Here is an excerpt from April
Peter had at last completed the plough he had been making to Rollo's orders, and today, as a sort of unofficial holiday, he was at home attending to the garden. Peterkin was with him, to Marion's pleasure, for she knew it sealed a relationship between father and son which she valued as part of Peterkin's training to be an adult. For the past weeks Peterkin had been out before dawn in all weathers, up in the new-sown fields, throwing stones and shouting at the rooks, and had returned home an exhausted wisp of a child, red-faced, red-fingered, re-eared and with a croaking voice. (Peterkin was around 8 years of age).

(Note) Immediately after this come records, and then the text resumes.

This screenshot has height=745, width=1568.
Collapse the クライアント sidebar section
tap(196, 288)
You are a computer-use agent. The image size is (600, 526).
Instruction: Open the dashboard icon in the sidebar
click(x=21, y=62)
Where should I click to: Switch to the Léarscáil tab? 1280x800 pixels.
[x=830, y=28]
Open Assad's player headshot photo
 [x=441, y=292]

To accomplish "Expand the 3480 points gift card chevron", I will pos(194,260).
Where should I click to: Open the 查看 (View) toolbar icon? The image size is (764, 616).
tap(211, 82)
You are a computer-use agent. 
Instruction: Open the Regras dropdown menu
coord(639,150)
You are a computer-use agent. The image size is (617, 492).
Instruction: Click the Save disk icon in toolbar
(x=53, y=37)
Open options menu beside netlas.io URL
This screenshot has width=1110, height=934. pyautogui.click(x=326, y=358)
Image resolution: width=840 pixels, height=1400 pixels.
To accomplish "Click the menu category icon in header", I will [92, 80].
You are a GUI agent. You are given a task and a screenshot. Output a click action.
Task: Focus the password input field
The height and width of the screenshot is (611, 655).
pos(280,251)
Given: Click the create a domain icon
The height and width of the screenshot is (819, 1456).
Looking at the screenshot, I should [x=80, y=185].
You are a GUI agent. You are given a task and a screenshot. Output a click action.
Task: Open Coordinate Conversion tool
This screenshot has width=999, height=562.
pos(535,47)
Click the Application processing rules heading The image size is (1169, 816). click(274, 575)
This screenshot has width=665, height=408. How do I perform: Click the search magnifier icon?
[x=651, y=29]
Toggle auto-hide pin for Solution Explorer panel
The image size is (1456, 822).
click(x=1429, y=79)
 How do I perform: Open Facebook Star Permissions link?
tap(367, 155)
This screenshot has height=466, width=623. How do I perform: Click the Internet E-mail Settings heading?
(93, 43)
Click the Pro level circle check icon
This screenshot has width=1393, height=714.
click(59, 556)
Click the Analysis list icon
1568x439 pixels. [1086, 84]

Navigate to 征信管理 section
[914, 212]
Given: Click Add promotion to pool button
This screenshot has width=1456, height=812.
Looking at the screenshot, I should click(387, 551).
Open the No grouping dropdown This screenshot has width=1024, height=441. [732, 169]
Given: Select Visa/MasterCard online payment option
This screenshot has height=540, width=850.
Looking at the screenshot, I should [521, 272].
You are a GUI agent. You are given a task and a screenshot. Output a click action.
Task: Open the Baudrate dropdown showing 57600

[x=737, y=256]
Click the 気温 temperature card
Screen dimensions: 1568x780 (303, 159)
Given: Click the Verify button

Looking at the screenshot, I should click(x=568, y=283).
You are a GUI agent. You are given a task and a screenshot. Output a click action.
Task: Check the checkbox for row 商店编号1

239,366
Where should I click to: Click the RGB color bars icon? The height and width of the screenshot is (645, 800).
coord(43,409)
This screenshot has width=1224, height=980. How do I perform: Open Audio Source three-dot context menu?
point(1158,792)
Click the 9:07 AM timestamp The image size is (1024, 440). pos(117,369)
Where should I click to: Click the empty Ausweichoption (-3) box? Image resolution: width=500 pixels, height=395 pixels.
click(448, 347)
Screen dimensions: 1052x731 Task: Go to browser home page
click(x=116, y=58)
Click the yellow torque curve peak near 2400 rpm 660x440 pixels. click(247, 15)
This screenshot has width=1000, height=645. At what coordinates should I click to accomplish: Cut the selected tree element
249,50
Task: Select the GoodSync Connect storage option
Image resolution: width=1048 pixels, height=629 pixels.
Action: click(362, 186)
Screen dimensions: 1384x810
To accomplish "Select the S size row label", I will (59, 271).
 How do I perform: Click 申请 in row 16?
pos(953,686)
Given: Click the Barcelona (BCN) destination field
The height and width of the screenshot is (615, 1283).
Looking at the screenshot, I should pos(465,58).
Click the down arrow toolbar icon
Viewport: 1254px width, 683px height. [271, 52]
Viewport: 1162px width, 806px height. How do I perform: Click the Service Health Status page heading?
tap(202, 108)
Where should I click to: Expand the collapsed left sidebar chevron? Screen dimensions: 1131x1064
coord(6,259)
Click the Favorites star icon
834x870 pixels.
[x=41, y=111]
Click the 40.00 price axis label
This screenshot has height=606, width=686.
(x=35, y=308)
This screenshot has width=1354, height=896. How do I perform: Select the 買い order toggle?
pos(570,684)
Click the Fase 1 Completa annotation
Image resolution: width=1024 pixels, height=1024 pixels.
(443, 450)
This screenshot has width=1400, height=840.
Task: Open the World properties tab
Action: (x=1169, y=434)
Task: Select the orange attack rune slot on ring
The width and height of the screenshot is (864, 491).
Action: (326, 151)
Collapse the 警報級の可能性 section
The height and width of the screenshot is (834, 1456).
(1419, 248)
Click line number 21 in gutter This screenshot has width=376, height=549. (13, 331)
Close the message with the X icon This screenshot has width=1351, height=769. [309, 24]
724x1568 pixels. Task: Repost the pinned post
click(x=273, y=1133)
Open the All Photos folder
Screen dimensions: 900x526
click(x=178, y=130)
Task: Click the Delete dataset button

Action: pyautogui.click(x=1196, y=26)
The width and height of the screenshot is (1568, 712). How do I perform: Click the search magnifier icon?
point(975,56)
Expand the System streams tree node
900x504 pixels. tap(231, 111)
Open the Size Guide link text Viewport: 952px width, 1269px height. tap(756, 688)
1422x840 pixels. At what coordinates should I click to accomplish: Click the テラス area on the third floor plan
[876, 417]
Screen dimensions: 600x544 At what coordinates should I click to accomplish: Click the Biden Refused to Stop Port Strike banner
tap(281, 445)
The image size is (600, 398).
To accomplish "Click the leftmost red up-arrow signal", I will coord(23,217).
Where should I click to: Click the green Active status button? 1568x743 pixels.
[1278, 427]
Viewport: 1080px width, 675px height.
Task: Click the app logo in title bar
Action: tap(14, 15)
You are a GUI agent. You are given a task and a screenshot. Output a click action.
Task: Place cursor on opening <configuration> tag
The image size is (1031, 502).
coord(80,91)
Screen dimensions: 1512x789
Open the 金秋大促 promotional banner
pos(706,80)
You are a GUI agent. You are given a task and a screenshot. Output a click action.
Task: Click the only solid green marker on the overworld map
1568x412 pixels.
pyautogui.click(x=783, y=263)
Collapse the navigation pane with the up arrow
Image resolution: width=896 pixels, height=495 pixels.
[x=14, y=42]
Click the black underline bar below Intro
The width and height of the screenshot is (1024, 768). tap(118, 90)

Today was peaceful and Marion felt content. With the top and bottom halves of the door open, the cottage was light inside. Marion had busied herself with sorting and tidying, stacking up her spools of spun wool, getting in logs, sweeping the ground round the fire clear of bits of straw, grinding some dried beans in the stone quern, always with half an eye on Alice who sat quietly on the floor sweeping up the dust into little ridges with her fat palms. The sun shone, but the wind, flickering over the new shiny grass had a chilly edge. Marion went out, pulling up her clothes, and squatted at the edge of the dunghill. She concentrated on excreting for a while, then her attention went to a bluebottle, newly awakened by the warm sun, which had landed on a dead leaf near her foot. She looked at its brilliant iridescent blue body, watched it stroking its front legs together. Then it flew to somehing vividly green nearby. It was the remains of a mallard drake's head, probably last year's, that had been thrown to Tibtab and which the cat had eventually abondoned. Old though it was, the brilliant green feathers still blazed with that strange unearthly colour in the sunlight. Marion watched the bright blue jewel walking on the bright green feathers, so strange, so unlike any colour in nature. If questioned, Marion would have said that both drakes' heads and bluebottles were part of nature, yet the very strangeness of these colours made her wonder if they were not supernatural, some lost angel's jewels or devil's snares. Just for the moment she wondered at the sudden flood of delight that these rare and glistening colours illuminated in her mind. It was not a thought that she would ever have tried to express. Then, realizing she had finished, she pulled some new-sprouted dock leaves growing by and wiped her bottom, for she had been brought up to be cleanly.
The goat had had her kid recently, a nice little nanny, at present sucking at her mother's teats. Marion filled up the goat shed water butt and pulled some more hay down to the goat's mouth level. She stroked the old nanny but did not touch her baby. Marion had already planned that she would allow the kid all her mohter's milk for a few weeks, then when grass was more plentiful, wean her, so that come summer the kid would be a perfect gift to the hall. A healthy nanny kid would be a valuable present and would free Marion from other obligations to the hall for some time. As the kid was weaned so Marion would steadily milk the goat and there should be plenty of milk and cheese for many months. The grass before the cottage already looked plentiful - perhaps she would get the goat out of doors next day if Peter would help tether her. It was all very satisfactory.
In these days of credit crunch and legitimate worry about the economy and the effect it is or could be having on us, reading this book again has reinforced in me how very fortunate me and my family are. To have good food, a change of clothes, warmth and the love of family, how wealthy I am!